Update Dec 29 4:55pm: The question was asked if you can use your API endpoint URL (https://[pinboardusername]:[pinboardpassword]@api.pinboard.in/v1/posts/all?format=json) straight into ifttt. Maciej confirmed that it should work, the problem is that you’re essentially storing your login credentials in a 3rd party service, and you don’t know if they’re storing and transmitting it securely.

So the point is: it’s an ok workaround if maybe you don’t have access to a web server, just make sure you use a unique password.

  • Anonymous

    Thank you very much for writing this up! I will now go look up how to run a CRON job on my webserver. Backups are love.

  • http://peterstuifzand.nl Peter Stuifzand

    Why don’t you download the file directly from the Pinboard url? Security, perhaps?

  • http://behindcompanies.com/ Marcelo Somers

    Because there is no way to do it automatically. I’d have to login each day and download the HTML/XML/JSON file.

    I can’t automate grabbing it directly automatically because Pinboard doesn’t give you a unique URL to the file. Maciej recommended using the API: https://twitter.com/pinboard/status/152106556891217921

  • http://peterstuifzand.nl Peter Stuifzand
  • http://behindcompanies.com/ Marcelo Somers

    Hm, interesting. I thought it was, but when I tried it yesterday it didn’t work. It works now. Looks like you could just drop that URL into ifttt. I’ll confirm with Pinboard.

  • http://behindcompanies.com/ Marcelo Somers

    Maciej said it should work. The downside is that you’d be plugging your password into a 3rd party service. You don’t that they store and transmit it securely.

    See: https://twitter.com/pinboard/status/152523193796657155

  • Drew Schuster

    Great post!  Looking at how you did this, I decided to extend your technique a little.  I wrote a post ( http://nuncamind.com/blog/2011/12/31/automatic-pinboard-backup/ ) that shows how I load the Pinboard backup as a static html file and then publish it on my server.  This way even if Pinboard and Dropbox are down I can still access them from anywhere!

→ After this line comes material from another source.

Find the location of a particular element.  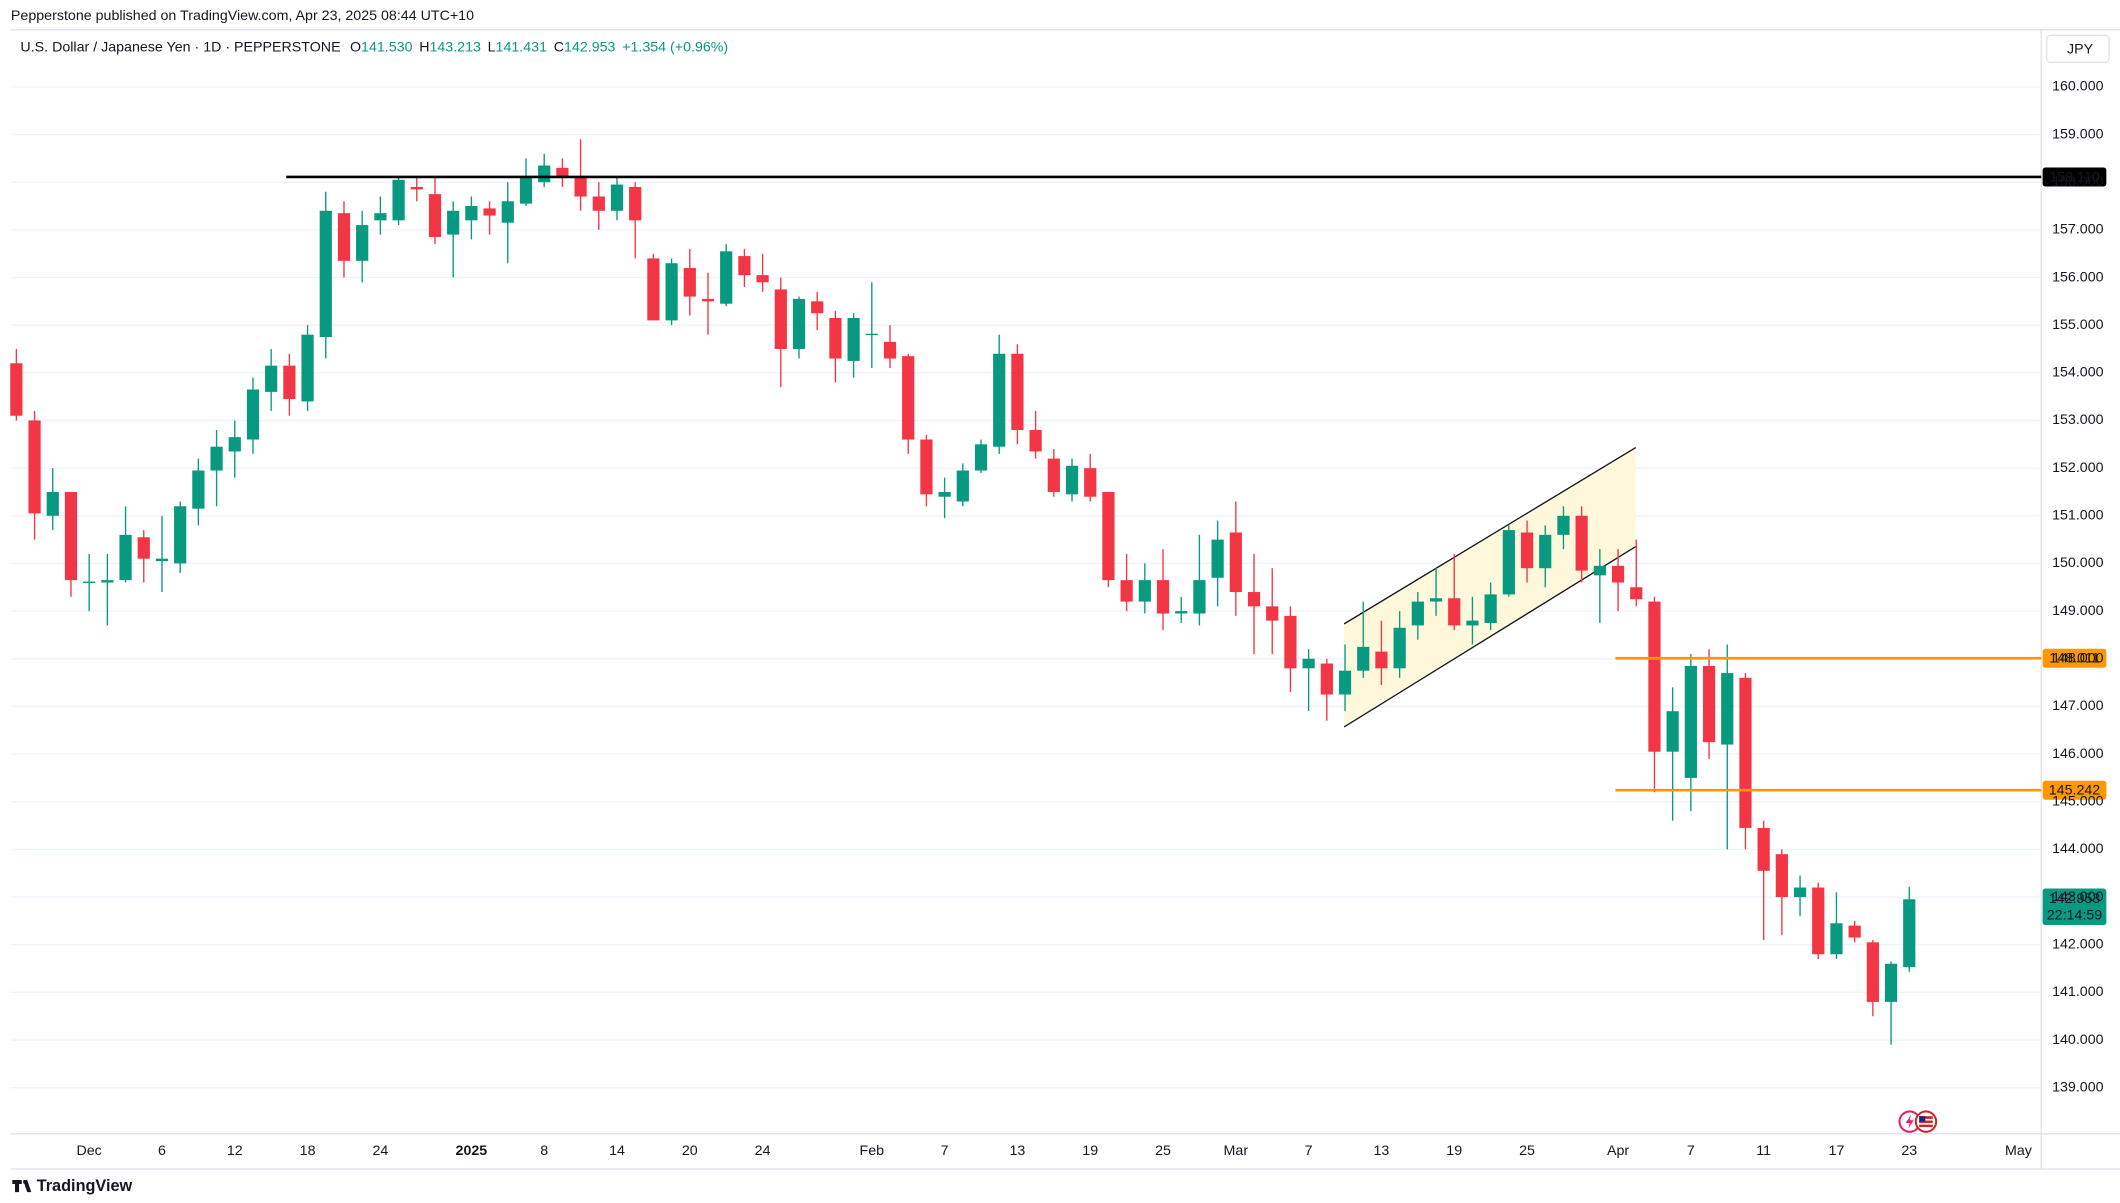

legend-change: +1.354 (+0.96%) is located at coordinates (675, 47).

  • http://twitter.com/richardmhowell Richard Howell

    Just as a side note, i had trouble getting my script to work, i set it all up as per the instructions above, the CRON ran but ifttt had nothing to copy. I found out in the end you have to point the script to the absolute path of the JSON file rather than the relative path. /home/user/public_html/backup_folder/ not /public_html/backup_folder

    This may have been an oversight on my part, not knowing 100% how things worked, however;You can find the absolute path by creating a empty php file (E.g path.php) and copying the text found here into it

    http://joejoomla.com/news-mainmenu-46/1-latest/83-how-to-find-the-absolute-path.html

    upload it to the directory you are trying to use as the backup directory then browse to that directory in your web browser (e.g http://www.yoursite.com/pinboard) adding path.php to the end of the URL and the path to this folder will be displayed.

  • http://www.facebook.com/chadchristian Chad Nielsen

    Great stuff, thanks for sharing!  I have a Pinboard account but don’t find myself using it anywhere near as much as Instapaper.  Why is Pinboard your bookmark service of choice over, say, Instapaper?

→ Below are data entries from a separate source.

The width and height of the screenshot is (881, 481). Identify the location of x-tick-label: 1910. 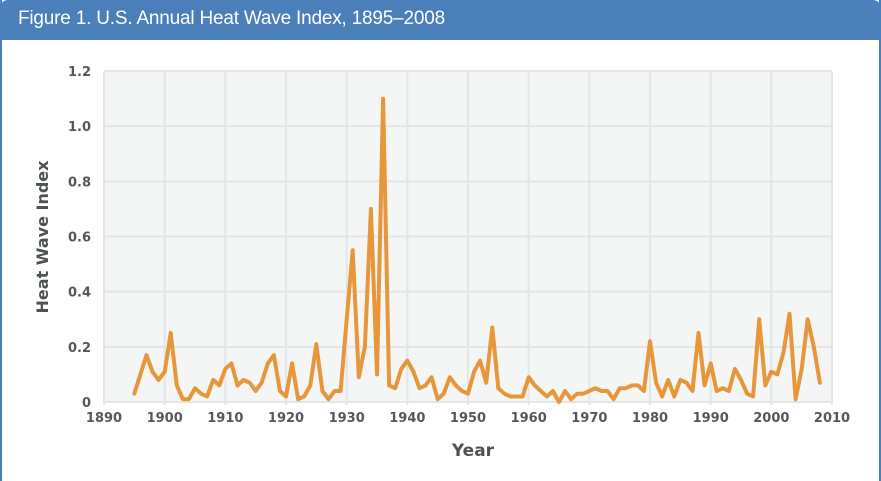
(225, 418).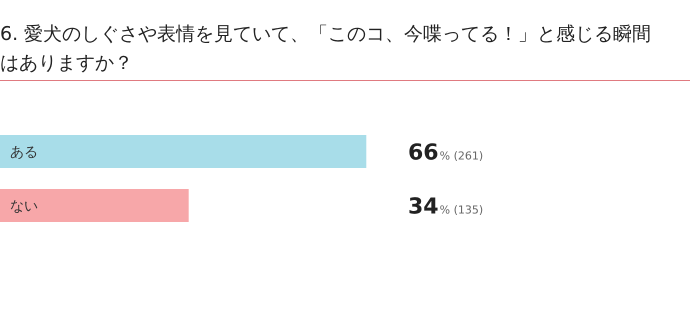 The height and width of the screenshot is (327, 700). Describe the element at coordinates (24, 206) in the screenshot. I see `y-tick-label: ない` at that location.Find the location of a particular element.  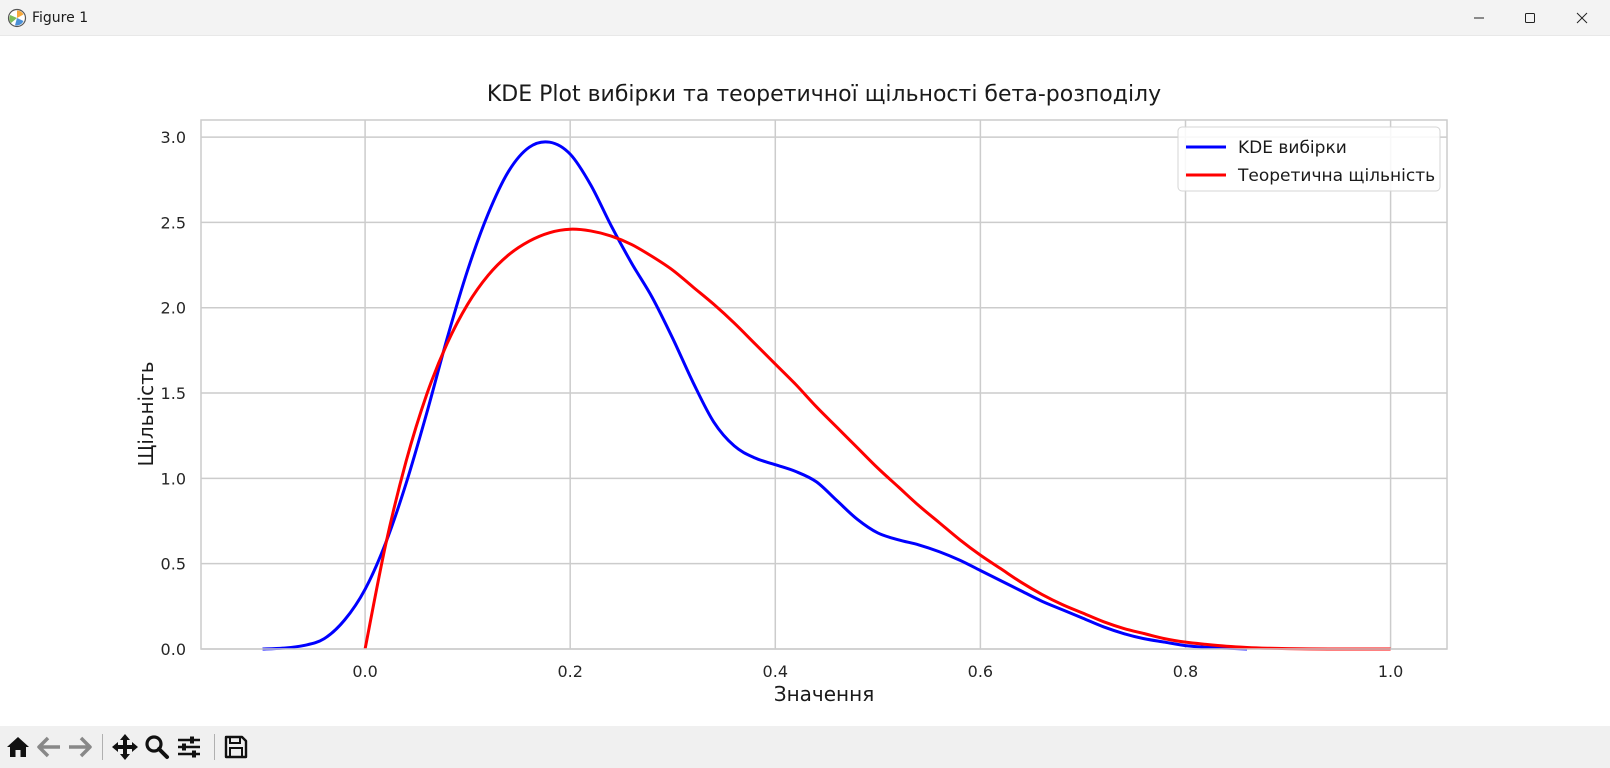

save-button is located at coordinates (236, 747).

  • http://behindcompanies.com/ Marcelo Somers

    Great point, Richard, thanks for clarifying. I will update this post when I get the chance to make it clearer for the less-technical.

  • http://behindcompanies.com/ Marcelo Somers

    Good question - I’m actually love Instapaper, but they probably have different uses. I save stuff I want to read in Instapaper. If it’s worth archiving for later, then I’ll save it to Pinboard. The two services actually connect, you can automatically import your favorited articles to Pinboard.

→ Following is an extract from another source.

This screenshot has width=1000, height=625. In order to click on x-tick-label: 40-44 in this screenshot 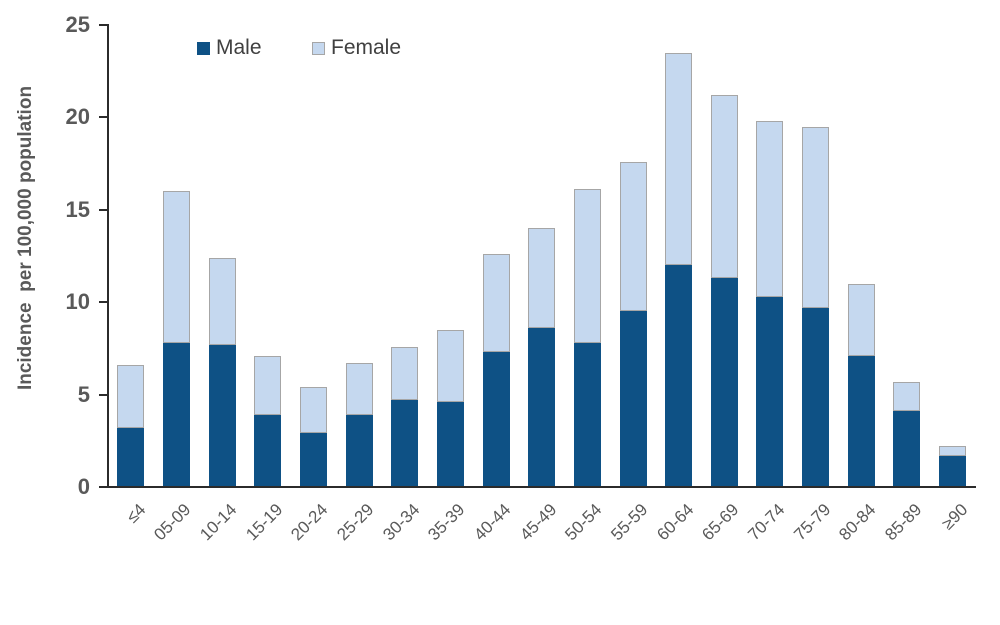, I will do `click(492, 522)`.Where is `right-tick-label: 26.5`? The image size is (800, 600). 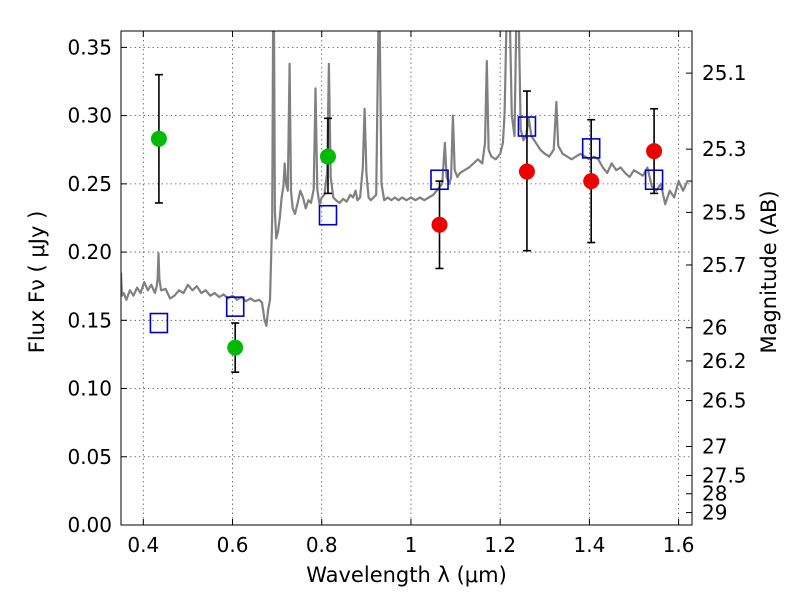
right-tick-label: 26.5 is located at coordinates (724, 401).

    Pinboard is sort of my archive of stuff that was good, plus the archiving feature to combat link rot is fantastic.

  • http://www.facebook.com/chadchristian Chad Nielsen

    That’s good to know.  Hehe, I’ve found myself using Instapaper what you use it and Pinboard for.  The quick read later stuff as well as longterm link storage.  Perhaps I’ll give your “workflow” a try to see if there are some Pinboard features I find useful.

    I will say the link rot feature may be the one thing worth using Pinboard for. I’ll have to see if it’s worth the $25/year price.